The changeling stayed silent, puffing smoke.
“Someone also knew about us being watched and the Sanguinarian attacks,” I finished. He remained quiet. “You gotta tell Rain eventually,” I said finally, lowering my voice to a whispery rasp. “That you work for Garibaldi, I mean.”
“So you figured it out.” Jason sighed out another cloud of smoke and leaned over to grind his cigarette out on Charles’ patio table. “You’re not gonna rat me out are you, chica?”
“I’d be lying if I said I liked secrets like this,” I replied, “but it’s not my tale to tell. Besides, whatever’s going on here, it’s obvious you care about him.”
Jason nodded. “Damn right I do. He’s my best friend.” He glanced over, meeting my eyes, for the first time tonight not wincing away from whatever he saw. “But thanks for not saying anything, all the same. And don’t stress out about us; I’ll work things out when the time comes. I’m not worried.”
“What are we not worried about?” Rain called from the back door, opening it with a creak. “Are you done killing your lungs yet?”
Jason yawned and stretched. “Si, manito. I’m done. And yeah, I’m not worried, ‘cause shifters heal from stuff like that.” He grinned back over his shoulder at his friend. “So unless I start smoking silver or some shit, I should be fine.” He looked to me, leaning his chair back precariously on two legs. “So, we gave it our all, but tonight was a bust. What’s next for you, chica?”
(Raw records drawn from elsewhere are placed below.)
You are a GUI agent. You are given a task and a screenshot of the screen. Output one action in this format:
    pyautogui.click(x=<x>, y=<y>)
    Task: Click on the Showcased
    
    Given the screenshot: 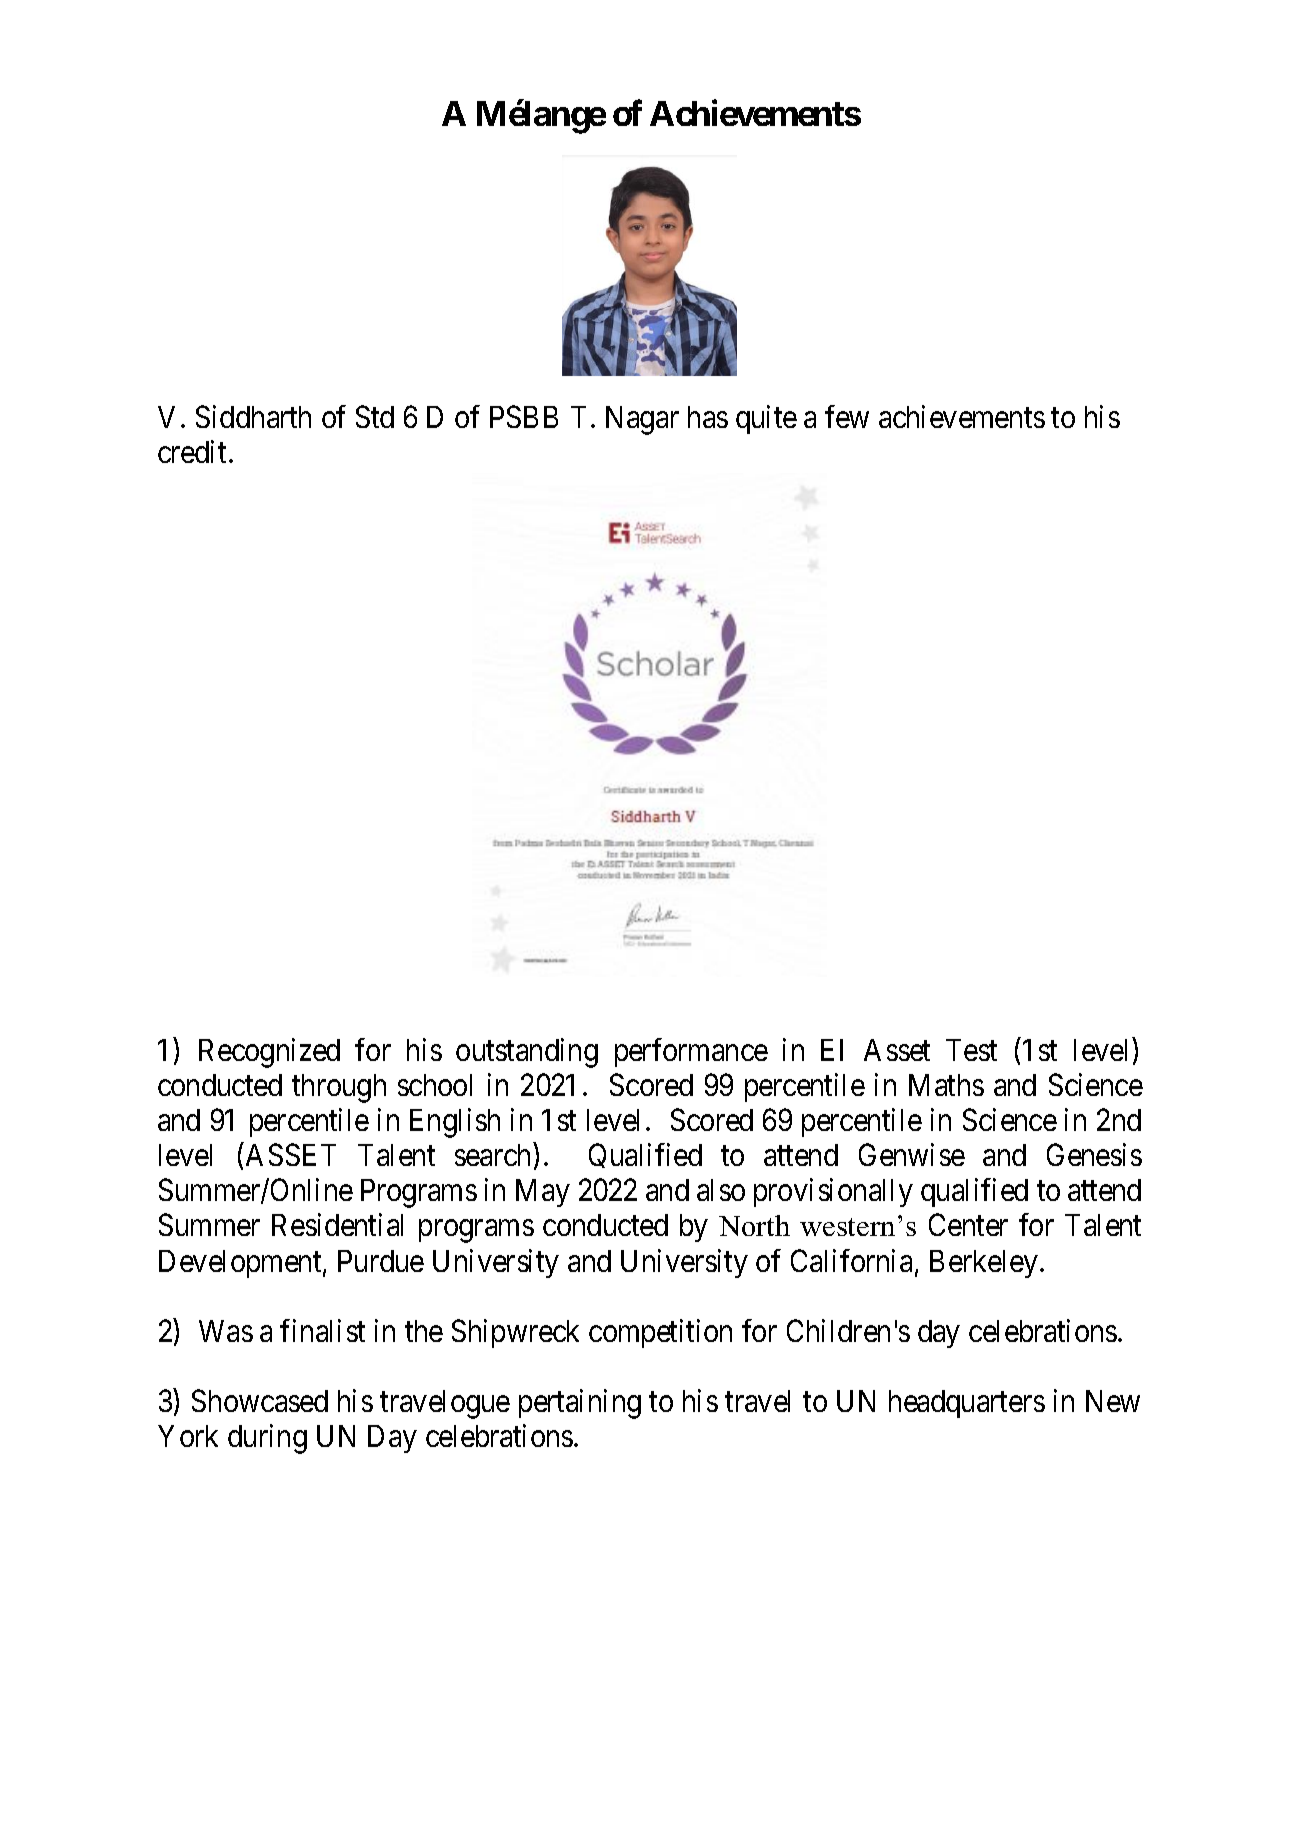 What is the action you would take?
    pyautogui.click(x=260, y=1400)
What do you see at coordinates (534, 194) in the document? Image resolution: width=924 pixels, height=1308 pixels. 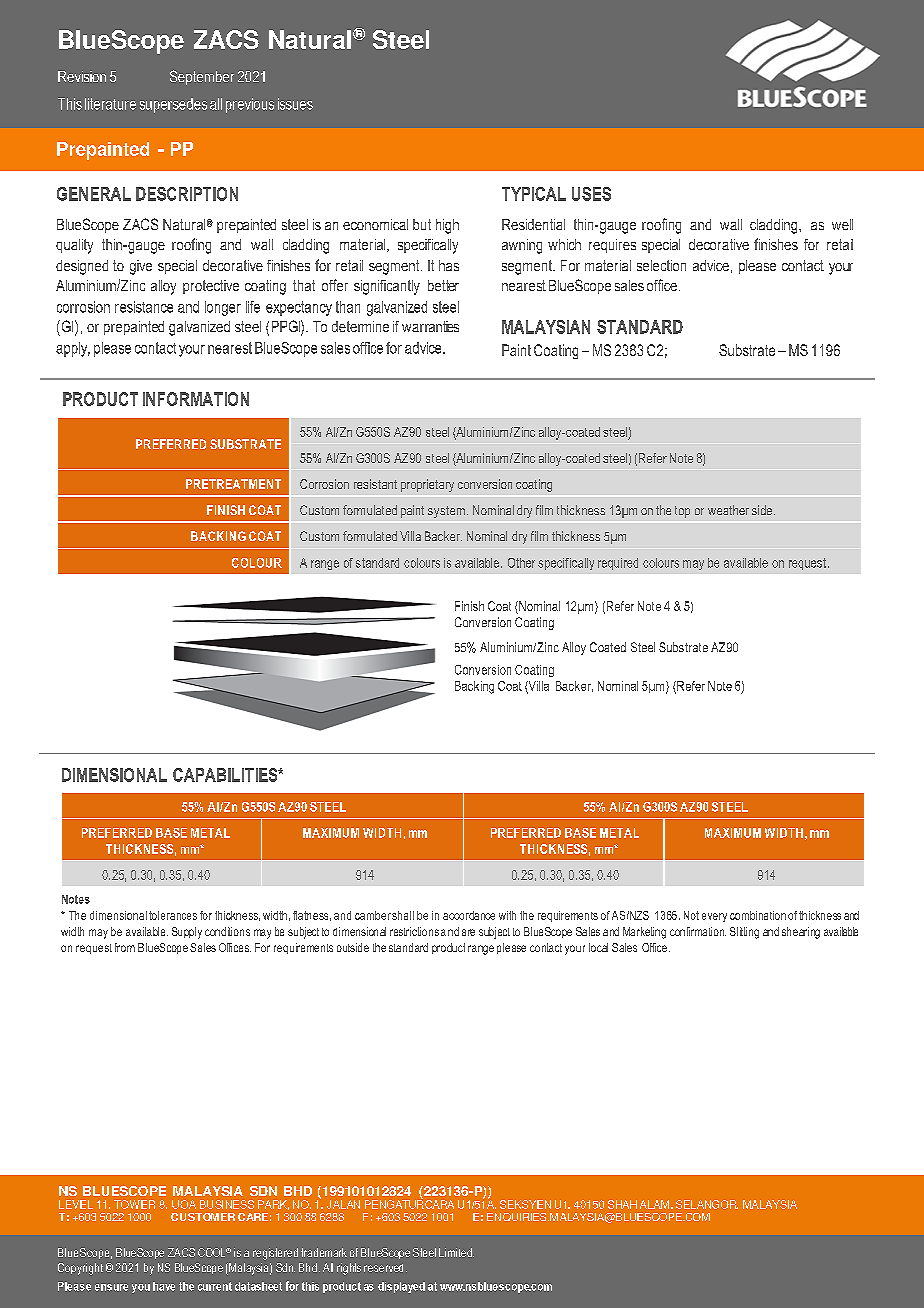 I see `TYPICAL` at bounding box center [534, 194].
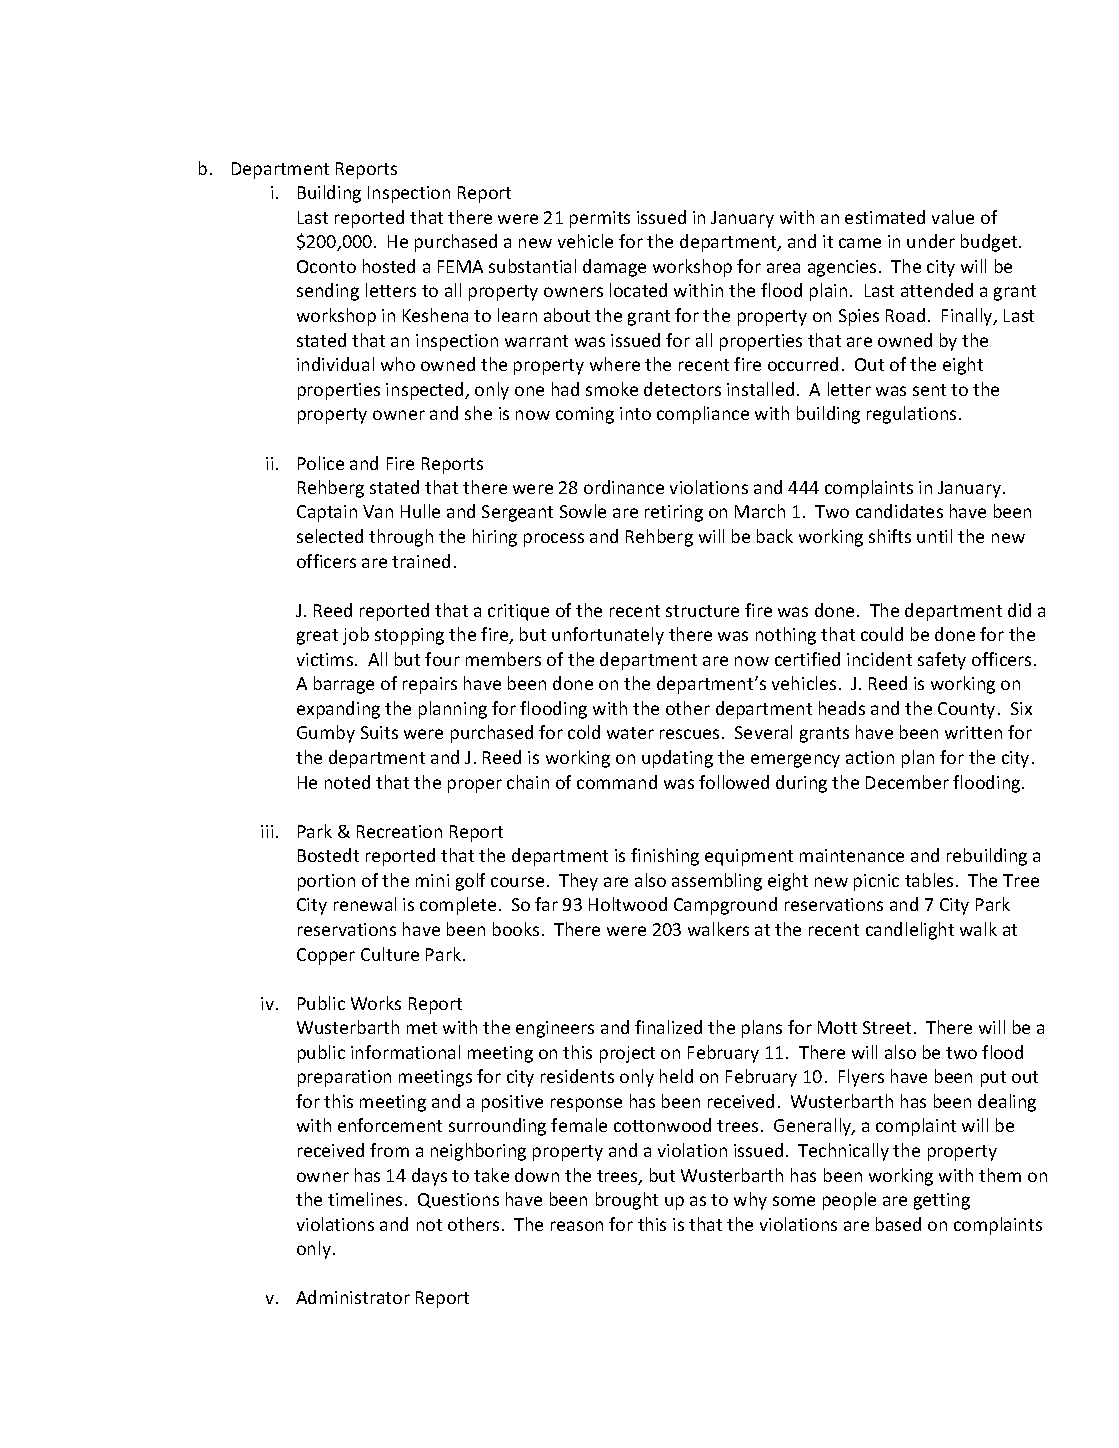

I didn’t have an immediate answer. Instead, I watched as Rain snuck up behind his friend, and placed two fingers on the back of Jason’s chair, stealthily applying pressure.
The older changeling squawked as he suddenly overbalanced and flipped over, but figured the prank out quickly as he rolled to his feet, unharmed. Popping back up behind Rain, the older, taller boy quickly caught his friend in a headlock, mercilessly ruffling his hair, ignoring both complaints and laughter.